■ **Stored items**
Start of Block
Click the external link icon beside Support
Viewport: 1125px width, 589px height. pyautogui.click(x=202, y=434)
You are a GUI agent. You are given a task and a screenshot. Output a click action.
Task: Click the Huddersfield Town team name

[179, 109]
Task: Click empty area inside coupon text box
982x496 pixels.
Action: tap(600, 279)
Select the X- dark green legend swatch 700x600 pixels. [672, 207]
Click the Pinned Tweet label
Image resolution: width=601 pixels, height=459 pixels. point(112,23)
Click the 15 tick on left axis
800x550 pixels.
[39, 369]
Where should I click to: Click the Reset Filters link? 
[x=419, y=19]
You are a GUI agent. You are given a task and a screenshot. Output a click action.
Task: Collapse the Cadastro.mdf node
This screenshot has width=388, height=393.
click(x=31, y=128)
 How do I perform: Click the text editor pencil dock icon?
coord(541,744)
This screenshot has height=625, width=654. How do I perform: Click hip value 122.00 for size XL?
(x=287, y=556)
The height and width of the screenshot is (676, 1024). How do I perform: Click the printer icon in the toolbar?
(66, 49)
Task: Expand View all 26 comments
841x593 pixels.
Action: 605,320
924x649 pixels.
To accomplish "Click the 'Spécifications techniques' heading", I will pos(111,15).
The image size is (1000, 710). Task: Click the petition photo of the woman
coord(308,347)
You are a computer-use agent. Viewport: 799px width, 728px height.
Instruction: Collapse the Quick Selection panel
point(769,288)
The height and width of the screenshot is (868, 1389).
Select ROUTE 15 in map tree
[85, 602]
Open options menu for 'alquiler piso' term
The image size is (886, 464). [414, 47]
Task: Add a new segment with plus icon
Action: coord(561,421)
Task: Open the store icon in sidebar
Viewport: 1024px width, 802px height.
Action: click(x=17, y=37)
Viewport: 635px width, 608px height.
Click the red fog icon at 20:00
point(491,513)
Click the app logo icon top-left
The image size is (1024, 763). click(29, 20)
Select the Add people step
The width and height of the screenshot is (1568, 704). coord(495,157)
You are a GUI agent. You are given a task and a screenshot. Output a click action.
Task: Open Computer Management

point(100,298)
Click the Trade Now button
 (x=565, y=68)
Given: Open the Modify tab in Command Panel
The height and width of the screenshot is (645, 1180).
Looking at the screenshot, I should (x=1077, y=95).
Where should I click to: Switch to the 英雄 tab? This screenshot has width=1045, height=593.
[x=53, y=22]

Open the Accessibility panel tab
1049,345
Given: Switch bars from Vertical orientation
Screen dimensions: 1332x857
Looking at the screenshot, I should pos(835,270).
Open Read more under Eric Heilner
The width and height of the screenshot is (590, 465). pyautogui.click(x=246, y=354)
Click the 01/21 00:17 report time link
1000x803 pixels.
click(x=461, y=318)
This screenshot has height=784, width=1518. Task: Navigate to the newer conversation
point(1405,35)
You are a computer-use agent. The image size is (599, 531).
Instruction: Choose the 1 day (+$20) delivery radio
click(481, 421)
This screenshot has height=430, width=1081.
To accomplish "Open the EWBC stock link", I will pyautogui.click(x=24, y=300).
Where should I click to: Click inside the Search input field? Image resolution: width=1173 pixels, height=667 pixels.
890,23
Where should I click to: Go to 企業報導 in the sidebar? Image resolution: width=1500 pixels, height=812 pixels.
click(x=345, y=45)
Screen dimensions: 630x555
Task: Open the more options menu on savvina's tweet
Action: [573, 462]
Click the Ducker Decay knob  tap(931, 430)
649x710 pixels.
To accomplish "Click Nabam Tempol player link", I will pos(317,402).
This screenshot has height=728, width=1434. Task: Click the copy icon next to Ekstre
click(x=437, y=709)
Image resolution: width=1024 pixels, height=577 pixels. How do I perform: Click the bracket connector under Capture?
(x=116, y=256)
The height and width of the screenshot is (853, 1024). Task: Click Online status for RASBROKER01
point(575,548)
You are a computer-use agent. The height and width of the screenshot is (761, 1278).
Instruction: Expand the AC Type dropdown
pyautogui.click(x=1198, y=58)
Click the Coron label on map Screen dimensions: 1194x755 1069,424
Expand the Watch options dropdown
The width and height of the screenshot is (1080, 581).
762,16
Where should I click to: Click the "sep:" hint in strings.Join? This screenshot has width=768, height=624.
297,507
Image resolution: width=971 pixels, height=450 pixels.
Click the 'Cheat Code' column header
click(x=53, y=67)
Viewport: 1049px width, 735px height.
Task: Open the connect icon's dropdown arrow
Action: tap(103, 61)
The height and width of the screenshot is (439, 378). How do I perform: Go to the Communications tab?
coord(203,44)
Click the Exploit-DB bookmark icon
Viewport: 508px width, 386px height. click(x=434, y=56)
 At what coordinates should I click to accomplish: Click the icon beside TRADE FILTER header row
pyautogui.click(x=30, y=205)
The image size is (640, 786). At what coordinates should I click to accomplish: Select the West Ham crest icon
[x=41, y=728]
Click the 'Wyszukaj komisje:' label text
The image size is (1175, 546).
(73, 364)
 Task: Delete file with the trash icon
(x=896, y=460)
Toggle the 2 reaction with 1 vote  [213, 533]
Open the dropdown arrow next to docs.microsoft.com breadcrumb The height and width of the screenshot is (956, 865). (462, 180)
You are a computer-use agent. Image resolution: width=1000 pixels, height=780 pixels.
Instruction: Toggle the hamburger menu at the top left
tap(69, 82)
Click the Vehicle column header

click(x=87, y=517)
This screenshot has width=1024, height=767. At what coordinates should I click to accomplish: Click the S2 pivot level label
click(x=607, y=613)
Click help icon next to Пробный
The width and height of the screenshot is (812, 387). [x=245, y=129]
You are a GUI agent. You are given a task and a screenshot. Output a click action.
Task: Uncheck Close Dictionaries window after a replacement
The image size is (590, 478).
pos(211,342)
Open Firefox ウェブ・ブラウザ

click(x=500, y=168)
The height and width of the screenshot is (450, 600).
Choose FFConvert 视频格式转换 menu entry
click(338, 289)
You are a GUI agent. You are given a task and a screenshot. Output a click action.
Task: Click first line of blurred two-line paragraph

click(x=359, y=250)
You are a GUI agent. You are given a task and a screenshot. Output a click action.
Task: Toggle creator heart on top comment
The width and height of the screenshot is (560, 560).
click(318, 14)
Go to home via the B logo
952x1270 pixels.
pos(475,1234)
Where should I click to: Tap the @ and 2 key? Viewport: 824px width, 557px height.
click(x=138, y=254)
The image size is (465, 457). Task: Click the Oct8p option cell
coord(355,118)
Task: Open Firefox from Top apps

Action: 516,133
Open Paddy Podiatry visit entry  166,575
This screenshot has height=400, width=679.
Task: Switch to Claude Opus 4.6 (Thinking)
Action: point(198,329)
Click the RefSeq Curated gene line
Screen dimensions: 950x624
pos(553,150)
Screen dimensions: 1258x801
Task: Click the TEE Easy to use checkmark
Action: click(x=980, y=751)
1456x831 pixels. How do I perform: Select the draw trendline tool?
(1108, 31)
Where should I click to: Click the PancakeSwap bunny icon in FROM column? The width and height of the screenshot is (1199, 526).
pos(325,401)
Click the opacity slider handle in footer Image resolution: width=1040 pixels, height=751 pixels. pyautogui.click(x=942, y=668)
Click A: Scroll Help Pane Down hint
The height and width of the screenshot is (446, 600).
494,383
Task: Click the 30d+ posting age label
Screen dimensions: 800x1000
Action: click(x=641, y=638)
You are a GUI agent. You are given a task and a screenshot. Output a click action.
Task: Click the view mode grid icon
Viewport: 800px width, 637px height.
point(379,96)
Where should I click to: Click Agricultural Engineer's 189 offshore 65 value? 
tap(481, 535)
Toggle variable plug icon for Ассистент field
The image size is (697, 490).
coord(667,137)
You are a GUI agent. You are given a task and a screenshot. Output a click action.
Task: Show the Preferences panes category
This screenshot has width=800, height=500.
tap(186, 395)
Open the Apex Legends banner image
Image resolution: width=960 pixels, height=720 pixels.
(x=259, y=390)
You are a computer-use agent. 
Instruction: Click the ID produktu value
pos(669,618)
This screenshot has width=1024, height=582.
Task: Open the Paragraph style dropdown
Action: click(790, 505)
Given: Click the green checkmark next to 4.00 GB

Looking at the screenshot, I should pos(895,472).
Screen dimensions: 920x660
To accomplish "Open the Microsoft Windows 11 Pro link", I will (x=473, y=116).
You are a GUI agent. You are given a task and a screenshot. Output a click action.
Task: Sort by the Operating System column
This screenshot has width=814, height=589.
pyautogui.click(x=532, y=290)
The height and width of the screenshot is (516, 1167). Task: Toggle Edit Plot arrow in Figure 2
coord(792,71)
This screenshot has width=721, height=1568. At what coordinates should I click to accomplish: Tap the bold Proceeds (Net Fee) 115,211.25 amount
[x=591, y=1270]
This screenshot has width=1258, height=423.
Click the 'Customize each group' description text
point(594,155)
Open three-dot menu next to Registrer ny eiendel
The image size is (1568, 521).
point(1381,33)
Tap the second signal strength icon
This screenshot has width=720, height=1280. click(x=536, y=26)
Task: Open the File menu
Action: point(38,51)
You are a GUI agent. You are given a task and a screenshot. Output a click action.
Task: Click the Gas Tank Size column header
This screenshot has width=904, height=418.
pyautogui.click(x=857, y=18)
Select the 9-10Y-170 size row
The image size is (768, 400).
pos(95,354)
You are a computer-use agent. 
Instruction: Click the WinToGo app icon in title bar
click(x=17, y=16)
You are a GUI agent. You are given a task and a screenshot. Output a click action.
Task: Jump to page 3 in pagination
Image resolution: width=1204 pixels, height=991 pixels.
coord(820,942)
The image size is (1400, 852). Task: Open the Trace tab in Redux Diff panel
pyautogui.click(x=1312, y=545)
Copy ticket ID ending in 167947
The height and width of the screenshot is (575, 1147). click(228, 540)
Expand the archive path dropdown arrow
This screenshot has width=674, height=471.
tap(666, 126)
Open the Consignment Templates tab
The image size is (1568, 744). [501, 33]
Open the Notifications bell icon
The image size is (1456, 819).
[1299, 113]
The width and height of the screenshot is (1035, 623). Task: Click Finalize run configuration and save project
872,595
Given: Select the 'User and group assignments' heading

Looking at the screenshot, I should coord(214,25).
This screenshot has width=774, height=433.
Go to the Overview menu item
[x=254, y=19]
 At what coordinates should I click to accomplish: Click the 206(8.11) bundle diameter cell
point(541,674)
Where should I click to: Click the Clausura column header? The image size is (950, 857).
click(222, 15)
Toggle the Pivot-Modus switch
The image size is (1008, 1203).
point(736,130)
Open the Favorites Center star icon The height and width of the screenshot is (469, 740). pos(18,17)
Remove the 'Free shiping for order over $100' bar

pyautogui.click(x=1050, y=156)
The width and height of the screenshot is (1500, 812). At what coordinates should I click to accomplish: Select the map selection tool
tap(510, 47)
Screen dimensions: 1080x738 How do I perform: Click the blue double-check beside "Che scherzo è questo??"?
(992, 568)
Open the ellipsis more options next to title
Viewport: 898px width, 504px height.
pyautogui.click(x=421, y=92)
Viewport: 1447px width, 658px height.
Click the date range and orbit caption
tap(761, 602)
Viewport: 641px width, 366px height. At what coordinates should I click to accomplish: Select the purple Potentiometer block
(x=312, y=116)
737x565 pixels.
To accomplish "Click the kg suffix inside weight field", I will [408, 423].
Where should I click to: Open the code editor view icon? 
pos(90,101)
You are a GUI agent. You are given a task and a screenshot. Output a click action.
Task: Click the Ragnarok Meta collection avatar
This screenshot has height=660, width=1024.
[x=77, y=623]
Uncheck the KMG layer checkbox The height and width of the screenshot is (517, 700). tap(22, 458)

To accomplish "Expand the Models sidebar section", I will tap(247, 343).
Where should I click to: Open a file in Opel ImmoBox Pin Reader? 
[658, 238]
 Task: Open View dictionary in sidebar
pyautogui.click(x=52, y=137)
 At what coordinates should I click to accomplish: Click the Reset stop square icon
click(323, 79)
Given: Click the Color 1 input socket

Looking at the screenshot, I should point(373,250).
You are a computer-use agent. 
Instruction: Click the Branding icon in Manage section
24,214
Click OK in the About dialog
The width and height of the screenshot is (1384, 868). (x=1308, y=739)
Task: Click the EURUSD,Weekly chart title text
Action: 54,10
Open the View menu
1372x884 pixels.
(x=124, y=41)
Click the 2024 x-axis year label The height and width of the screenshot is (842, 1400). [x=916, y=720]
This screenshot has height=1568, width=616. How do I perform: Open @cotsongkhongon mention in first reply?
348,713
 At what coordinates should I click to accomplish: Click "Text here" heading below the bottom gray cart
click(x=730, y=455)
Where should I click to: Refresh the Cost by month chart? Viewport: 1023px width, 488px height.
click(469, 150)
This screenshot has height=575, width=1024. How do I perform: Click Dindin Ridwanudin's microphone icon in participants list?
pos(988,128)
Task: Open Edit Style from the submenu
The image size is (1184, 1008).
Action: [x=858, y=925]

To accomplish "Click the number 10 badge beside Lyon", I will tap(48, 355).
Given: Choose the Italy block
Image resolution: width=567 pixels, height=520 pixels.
End of Block
Repeat word for word from the line holding "Where should I click to: Refresh" down to the last line above, including both.

Where should I click to: Refresh the Cost by month chart? Viewport: 1023px width, 488px height.
click(469, 150)
This screenshot has height=575, width=1024. How do I perform: Click Dindin Ridwanudin's microphone icon in participants list?
pos(988,128)
Task: Open Edit Style from the submenu
The image size is (1184, 1008).
Action: [x=858, y=925]

To accomplish "Click the number 10 badge beside Lyon", I will tap(48, 355).
Given: Choose the Italy block
Image resolution: width=567 pixels, height=520 pixels.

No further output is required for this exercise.